Checklist: Weekly Loop Discipline
- I waited for enough taps before judging any keyword a winner or loser
- I moved bids in small steps (roughly 10 to 20 percent), not large jumps
- I changed one lever at a time so every result is attributable
- I graduated converting search terms to Exact and negatived them in Discovery
- I scaled proven winners (budget, bid, more Custom Product Pages) before chasing new themes
- I logged every change with its date so I can read cause and effect next week
Your Action Plan
- Audit your three core searches on a real iPhone and confirm whether you or a competitor owns your top slots.
- Decide Basic or Advanced from your budget, time, and need for keyword-level control and Custom Product Pages.

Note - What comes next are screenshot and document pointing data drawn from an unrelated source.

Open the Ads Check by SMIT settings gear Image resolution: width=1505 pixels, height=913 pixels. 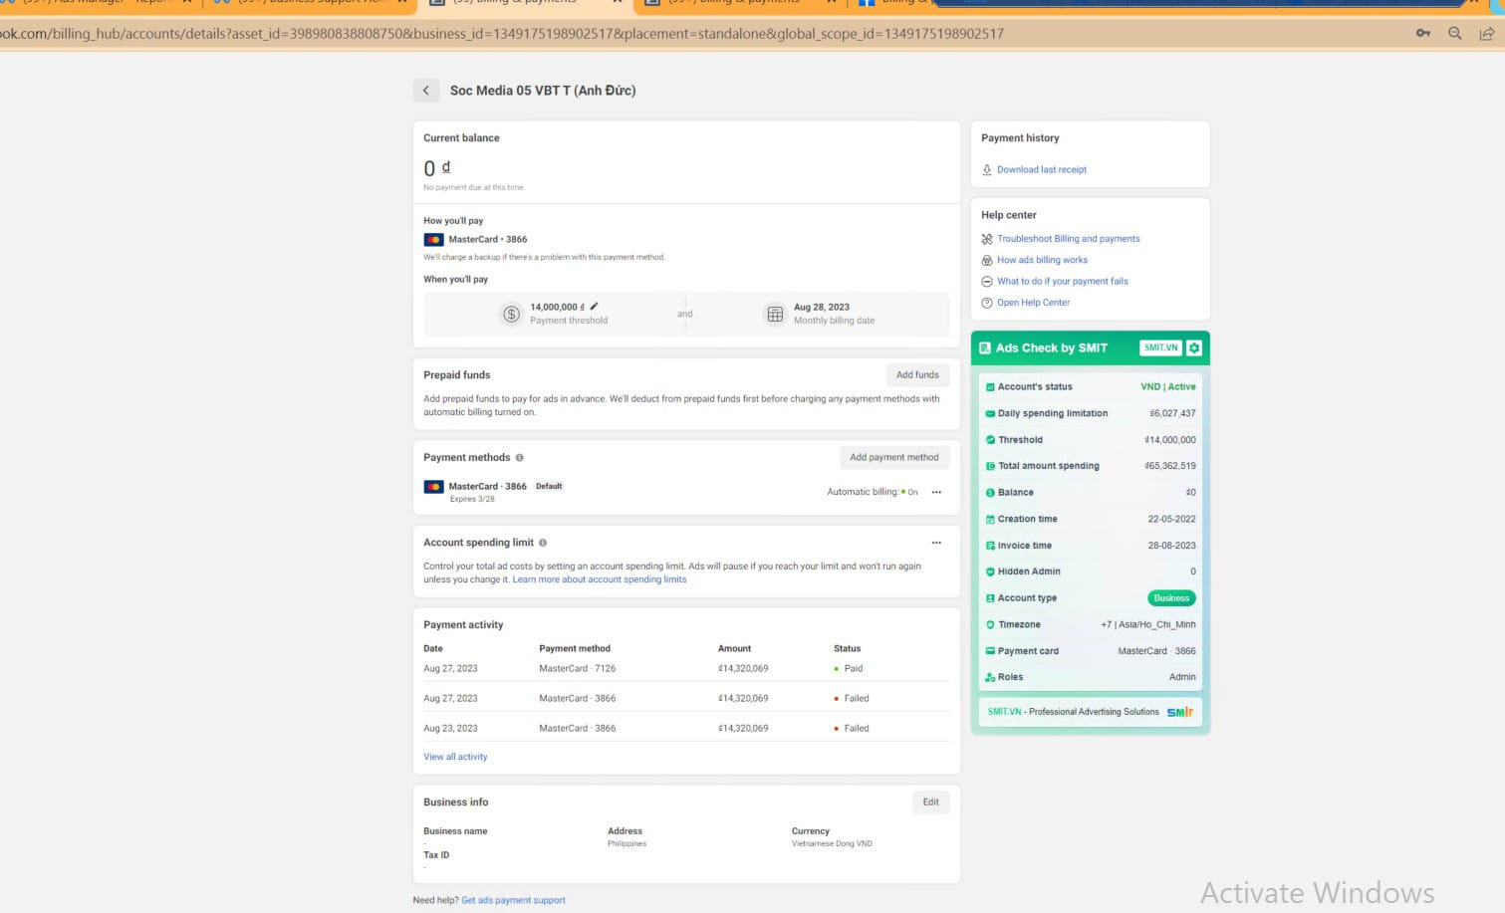[x=1194, y=348]
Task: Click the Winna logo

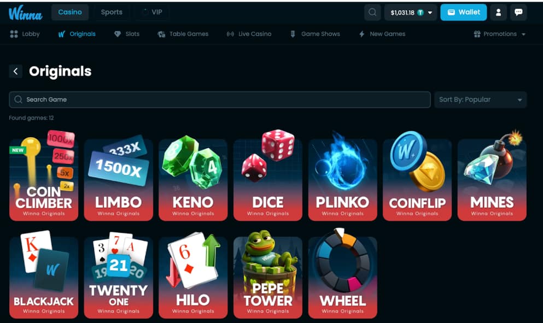Action: 25,13
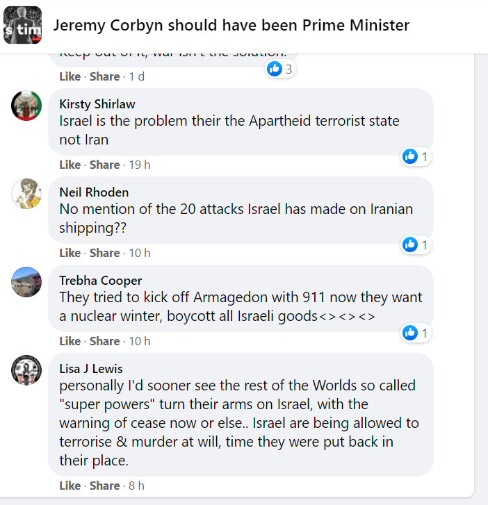Open Neil Rhoden's profile name link
Viewport: 488px width, 505px height.
pyautogui.click(x=94, y=192)
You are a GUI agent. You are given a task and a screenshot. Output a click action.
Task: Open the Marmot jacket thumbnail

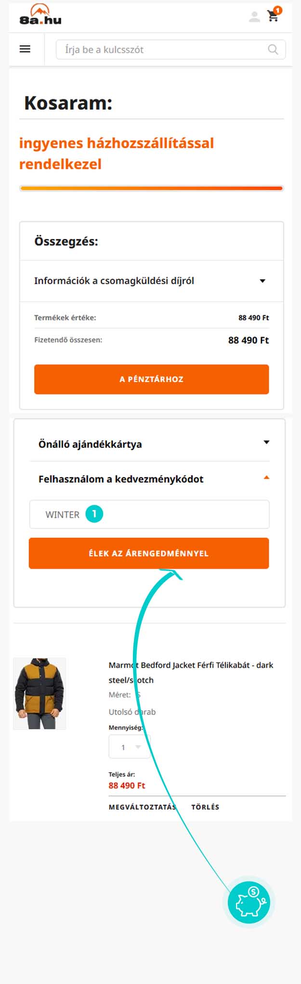(39, 693)
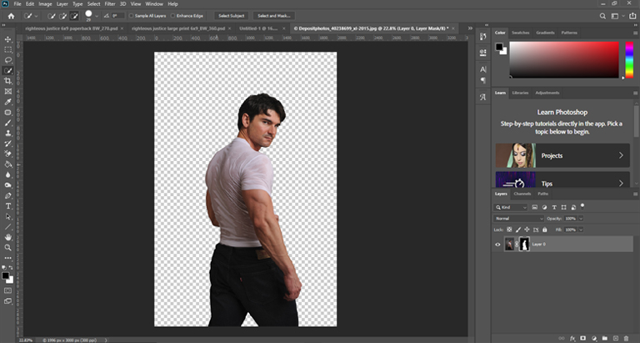Open the blend mode Normal dropdown
Screen dimensions: 640x343
pos(518,218)
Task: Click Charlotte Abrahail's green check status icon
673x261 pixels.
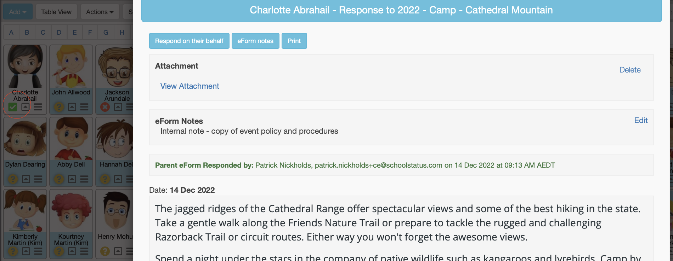Action: pos(13,107)
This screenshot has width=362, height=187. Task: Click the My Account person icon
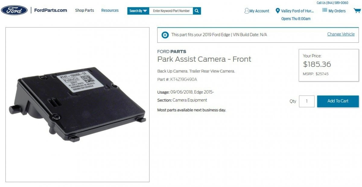point(247,11)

- Optimize your App Store metadata first, since it drives both relevance in the auction and eligible keywords.
- Lay out four campaigns: Brand, Generic, Competitor, and Discovery, with tight ad groups inside each.
- Build your keyword seed list from your subtitle and keyword field, tagging each as head term or long-tail.
- Derive your target cost-per-install from lifetime value, then back into a starting CPT per ad-group type.
- Set up the discovery-to-Exact relay with Search Match and Broad in Discovery and graduation rules to performance.
- Build one Custom Product Page per major keyword theme and assign it to the matching ad group.
- Confirm attribution through the AdServices framework and the Attribution API, plus SKAdNetwork for post-install events.
- Run the weekly optimization loop: sort by CPA, cut waste, scale winners, graduate terms, and log every change.